• TASK DESCRIPTION:
Every entry below, first to last, should be restated word for word.

[Opening RECORDS SUPPLIED section]

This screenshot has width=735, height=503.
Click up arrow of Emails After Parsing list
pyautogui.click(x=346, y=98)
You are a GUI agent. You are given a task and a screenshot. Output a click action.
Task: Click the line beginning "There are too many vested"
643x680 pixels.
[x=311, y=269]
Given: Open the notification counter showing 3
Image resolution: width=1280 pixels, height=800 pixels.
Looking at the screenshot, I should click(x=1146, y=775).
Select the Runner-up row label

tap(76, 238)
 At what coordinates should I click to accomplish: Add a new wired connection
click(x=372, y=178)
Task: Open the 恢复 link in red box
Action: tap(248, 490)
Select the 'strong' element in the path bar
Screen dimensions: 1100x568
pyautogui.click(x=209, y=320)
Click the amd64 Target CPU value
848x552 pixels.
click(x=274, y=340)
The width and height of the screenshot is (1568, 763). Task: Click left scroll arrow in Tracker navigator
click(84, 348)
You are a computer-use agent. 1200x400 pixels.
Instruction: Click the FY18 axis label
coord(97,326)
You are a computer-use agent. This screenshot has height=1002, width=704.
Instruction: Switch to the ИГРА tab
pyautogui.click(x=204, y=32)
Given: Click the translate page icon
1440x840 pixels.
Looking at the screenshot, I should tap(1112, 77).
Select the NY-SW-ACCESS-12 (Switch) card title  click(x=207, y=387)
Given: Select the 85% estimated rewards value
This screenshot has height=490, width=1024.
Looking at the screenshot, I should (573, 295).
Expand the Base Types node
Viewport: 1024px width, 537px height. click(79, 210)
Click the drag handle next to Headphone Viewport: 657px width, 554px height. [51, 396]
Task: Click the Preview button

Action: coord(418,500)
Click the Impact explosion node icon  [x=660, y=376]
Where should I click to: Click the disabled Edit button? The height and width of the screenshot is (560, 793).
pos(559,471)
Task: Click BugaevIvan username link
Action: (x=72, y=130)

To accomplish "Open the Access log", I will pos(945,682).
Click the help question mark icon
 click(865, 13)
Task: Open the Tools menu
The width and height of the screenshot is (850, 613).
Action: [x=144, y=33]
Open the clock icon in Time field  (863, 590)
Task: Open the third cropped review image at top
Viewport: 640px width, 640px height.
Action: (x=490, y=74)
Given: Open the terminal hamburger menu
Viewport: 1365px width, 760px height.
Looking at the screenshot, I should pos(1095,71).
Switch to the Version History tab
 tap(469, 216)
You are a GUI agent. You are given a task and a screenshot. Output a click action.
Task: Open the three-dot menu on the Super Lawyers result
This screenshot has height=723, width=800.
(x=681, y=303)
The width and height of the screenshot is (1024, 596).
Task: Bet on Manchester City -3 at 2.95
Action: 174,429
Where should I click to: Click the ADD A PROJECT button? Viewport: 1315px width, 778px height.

[Closing RECORDS SUPPLIED section]

• WRITTEN RESPONSE:
This screenshot has width=735, height=503.
Click up arrow of Emails After Parsing list
pyautogui.click(x=346, y=98)
You are a GUI agent. You are given a task and a screenshot. Output a click action.
Task: Click the line beginning "There are too many vested"
643x680 pixels.
[x=311, y=269]
Given: Open the notification counter showing 3
Image resolution: width=1280 pixels, height=800 pixels.
Looking at the screenshot, I should click(x=1146, y=775).
Select the Runner-up row label

tap(76, 238)
 At what coordinates should I click to accomplish: Add a new wired connection
click(x=372, y=178)
Task: Open the 恢复 link in red box
Action: tap(248, 490)
Select the 'strong' element in the path bar
Screen dimensions: 1100x568
pyautogui.click(x=209, y=320)
Click the amd64 Target CPU value
848x552 pixels.
click(x=274, y=340)
The width and height of the screenshot is (1568, 763). Task: Click left scroll arrow in Tracker navigator
click(84, 348)
You are a computer-use agent. 1200x400 pixels.
Instruction: Click the FY18 axis label
coord(97,326)
You are a computer-use agent. This screenshot has height=1002, width=704.
Instruction: Switch to the ИГРА tab
pyautogui.click(x=204, y=32)
Given: Click the translate page icon
1440x840 pixels.
Looking at the screenshot, I should tap(1112, 77).
Select the NY-SW-ACCESS-12 (Switch) card title  click(x=207, y=387)
Given: Select the 85% estimated rewards value
This screenshot has height=490, width=1024.
Looking at the screenshot, I should (573, 295).
Expand the Base Types node
Viewport: 1024px width, 537px height. click(79, 210)
Click the drag handle next to Headphone Viewport: 657px width, 554px height. [51, 396]
Task: Click the Preview button

Action: coord(418,500)
Click the Impact explosion node icon  [x=660, y=376]
Where should I click to: Click the disabled Edit button? The height and width of the screenshot is (560, 793).
pos(559,471)
Task: Click BugaevIvan username link
Action: (x=72, y=130)

To accomplish "Open the Access log", I will pos(945,682).
Click the help question mark icon
 click(865, 13)
Task: Open the Tools menu
The width and height of the screenshot is (850, 613).
Action: [x=144, y=33]
Open the clock icon in Time field  (863, 590)
Task: Open the third cropped review image at top
Viewport: 640px width, 640px height.
Action: (x=490, y=74)
Given: Open the terminal hamburger menu
Viewport: 1365px width, 760px height.
Looking at the screenshot, I should pos(1095,71).
Switch to the Version History tab
 tap(469, 216)
You are a GUI agent. You are given a task and a screenshot. Output a click action.
Task: Open the three-dot menu on the Super Lawyers result
This screenshot has height=723, width=800.
(x=681, y=303)
The width and height of the screenshot is (1024, 596).
Task: Bet on Manchester City -3 at 2.95
Action: 174,429
Where should I click to: Click the ADD A PROJECT button? Viewport: 1315px width, 778px height.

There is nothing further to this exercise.